The squirrels dashed across the dilapidated road in front of the trailer with Max close behind. I reached the near side of the road just in time to see them scurry up a tree twenty yards or so away. Max circled the tree, barking wildly, as if trying to figure out how to climb it himself, but his prey had disappeared.
"They're gone, ya silly dog. Now come!" He let out a few more yaps before staring in my direction, his pink tongue lolling out of his mouth. "Come on! We gotta go!"
He darted toward me, tail wagging.
The noise of a fast approaching engine flew to me on the wind. No one in their right mind would drive down this road at that speed. It was suicidal—the curves were too sharp, and a deer could jump in front of you at any time.
Or a dog, I thought as Max placed a paw on the road.

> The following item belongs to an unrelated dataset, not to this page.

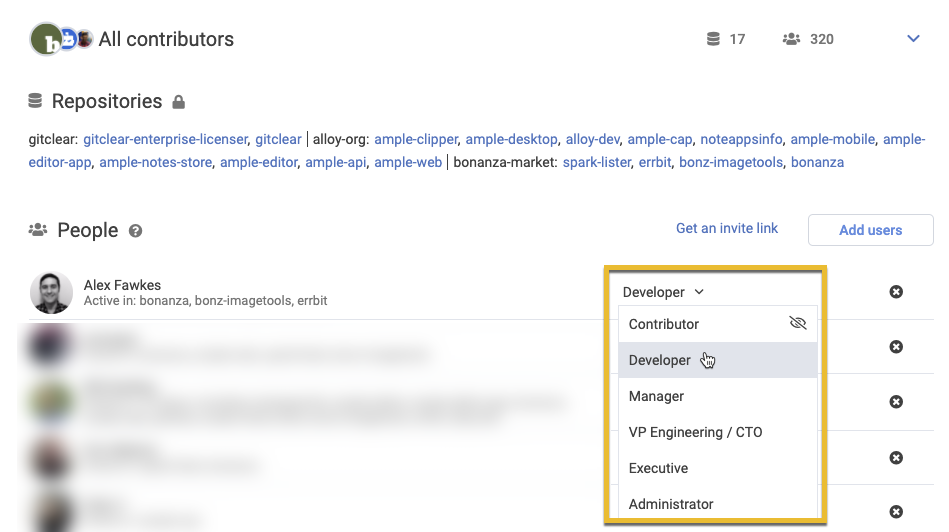Click the lock icon next to Repositories

coord(179,102)
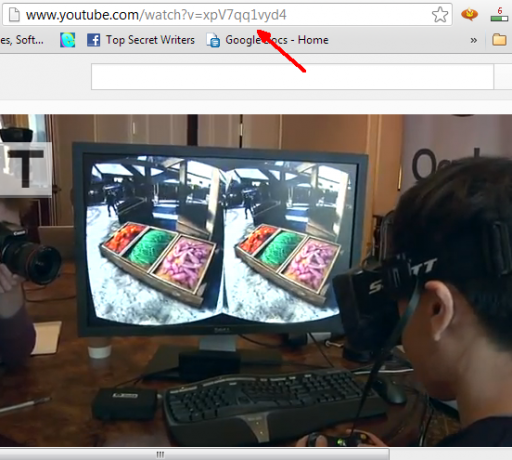Click the page info icon in the address bar
Screen dimensions: 512x460
[14, 15]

"Max, STAY," I screamed. "Go back!"
The driver didn't brake, hesitate, or otherwise acknowledge that he had noticed either Max or me. I leapt back in horror as a pickup truck sped between us creating a blast of wind so strong that, although it wouldn't have troubled a human, it nearly lifted me into it, causing me to flit away to some unknown destination. Even worse, the cloud of dust it kicked up blocked my view of Max.
My breath shook with fear, terrified of what I might see when the dust settled. I picked up a rock and flung it at the truck, but it missed, and the stone fell to the ground with a thud.
I glared at the pickup as it sped away, too scared of looking over and seeing Max splattered across the road, I watched as the truck's front tire hit a deep pothole as it rounded the next curve, tossing the loosely packed junk in the bed of the truck. A bag spilled off the top and rolled down the bank. The driver didn't seem to notice as he squealed out of sight.